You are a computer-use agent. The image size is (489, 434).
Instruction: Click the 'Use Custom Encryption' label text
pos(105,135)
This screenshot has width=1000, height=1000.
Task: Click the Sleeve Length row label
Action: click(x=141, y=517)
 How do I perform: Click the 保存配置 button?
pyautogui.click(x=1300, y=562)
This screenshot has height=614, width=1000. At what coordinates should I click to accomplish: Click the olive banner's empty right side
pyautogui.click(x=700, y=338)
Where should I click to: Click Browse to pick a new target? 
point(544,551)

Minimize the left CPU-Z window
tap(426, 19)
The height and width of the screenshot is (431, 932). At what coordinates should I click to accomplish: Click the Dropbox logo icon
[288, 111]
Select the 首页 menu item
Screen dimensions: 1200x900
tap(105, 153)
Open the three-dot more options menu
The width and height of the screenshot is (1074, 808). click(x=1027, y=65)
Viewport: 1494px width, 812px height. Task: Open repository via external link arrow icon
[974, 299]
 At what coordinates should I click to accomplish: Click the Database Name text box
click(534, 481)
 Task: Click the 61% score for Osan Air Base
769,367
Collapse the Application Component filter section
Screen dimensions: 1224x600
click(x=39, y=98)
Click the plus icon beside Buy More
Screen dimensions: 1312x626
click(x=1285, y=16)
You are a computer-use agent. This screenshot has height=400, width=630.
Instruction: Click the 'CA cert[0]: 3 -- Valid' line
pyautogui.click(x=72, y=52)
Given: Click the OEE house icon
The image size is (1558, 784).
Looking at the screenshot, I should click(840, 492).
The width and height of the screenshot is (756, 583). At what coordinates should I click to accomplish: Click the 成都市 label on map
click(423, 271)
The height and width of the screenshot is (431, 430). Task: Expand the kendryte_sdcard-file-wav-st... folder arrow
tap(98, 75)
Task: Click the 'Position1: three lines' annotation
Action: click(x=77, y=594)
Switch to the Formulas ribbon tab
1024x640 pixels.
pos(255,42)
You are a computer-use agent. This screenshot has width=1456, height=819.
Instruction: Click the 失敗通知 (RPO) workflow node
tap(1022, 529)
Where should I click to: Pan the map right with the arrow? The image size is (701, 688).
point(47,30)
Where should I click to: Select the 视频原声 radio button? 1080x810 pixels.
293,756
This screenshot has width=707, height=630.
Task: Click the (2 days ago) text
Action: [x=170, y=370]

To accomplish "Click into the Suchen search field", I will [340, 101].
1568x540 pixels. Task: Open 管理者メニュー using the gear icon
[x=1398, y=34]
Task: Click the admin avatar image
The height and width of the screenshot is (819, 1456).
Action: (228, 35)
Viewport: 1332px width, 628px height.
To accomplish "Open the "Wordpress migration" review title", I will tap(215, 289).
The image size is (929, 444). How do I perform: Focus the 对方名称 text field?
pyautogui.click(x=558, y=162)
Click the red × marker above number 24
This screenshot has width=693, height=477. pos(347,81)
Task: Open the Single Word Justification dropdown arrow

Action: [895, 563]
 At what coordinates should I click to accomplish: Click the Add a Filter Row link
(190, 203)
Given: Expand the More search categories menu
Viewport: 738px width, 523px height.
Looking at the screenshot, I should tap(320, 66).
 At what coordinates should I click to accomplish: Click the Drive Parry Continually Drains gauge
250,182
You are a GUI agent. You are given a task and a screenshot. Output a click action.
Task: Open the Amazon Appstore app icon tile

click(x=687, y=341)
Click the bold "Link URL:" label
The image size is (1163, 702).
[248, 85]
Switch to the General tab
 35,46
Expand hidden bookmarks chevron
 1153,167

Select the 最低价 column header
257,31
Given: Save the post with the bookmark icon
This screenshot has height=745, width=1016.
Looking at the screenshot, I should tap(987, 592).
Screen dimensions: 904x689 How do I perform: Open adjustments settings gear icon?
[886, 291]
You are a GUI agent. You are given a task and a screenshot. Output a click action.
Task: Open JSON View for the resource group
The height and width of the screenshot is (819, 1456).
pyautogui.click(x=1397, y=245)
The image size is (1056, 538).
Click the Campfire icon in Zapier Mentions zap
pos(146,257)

= = =

*EXERCISE OBJECTIVE:*
Copy the listing word for word, beginning at the line that contains "The image size is (1056, 538)." and stopping after the final line of the listing.

*RESULT:*
The image size is (1056, 538).
Click the Campfire icon in Zapier Mentions zap
pos(146,257)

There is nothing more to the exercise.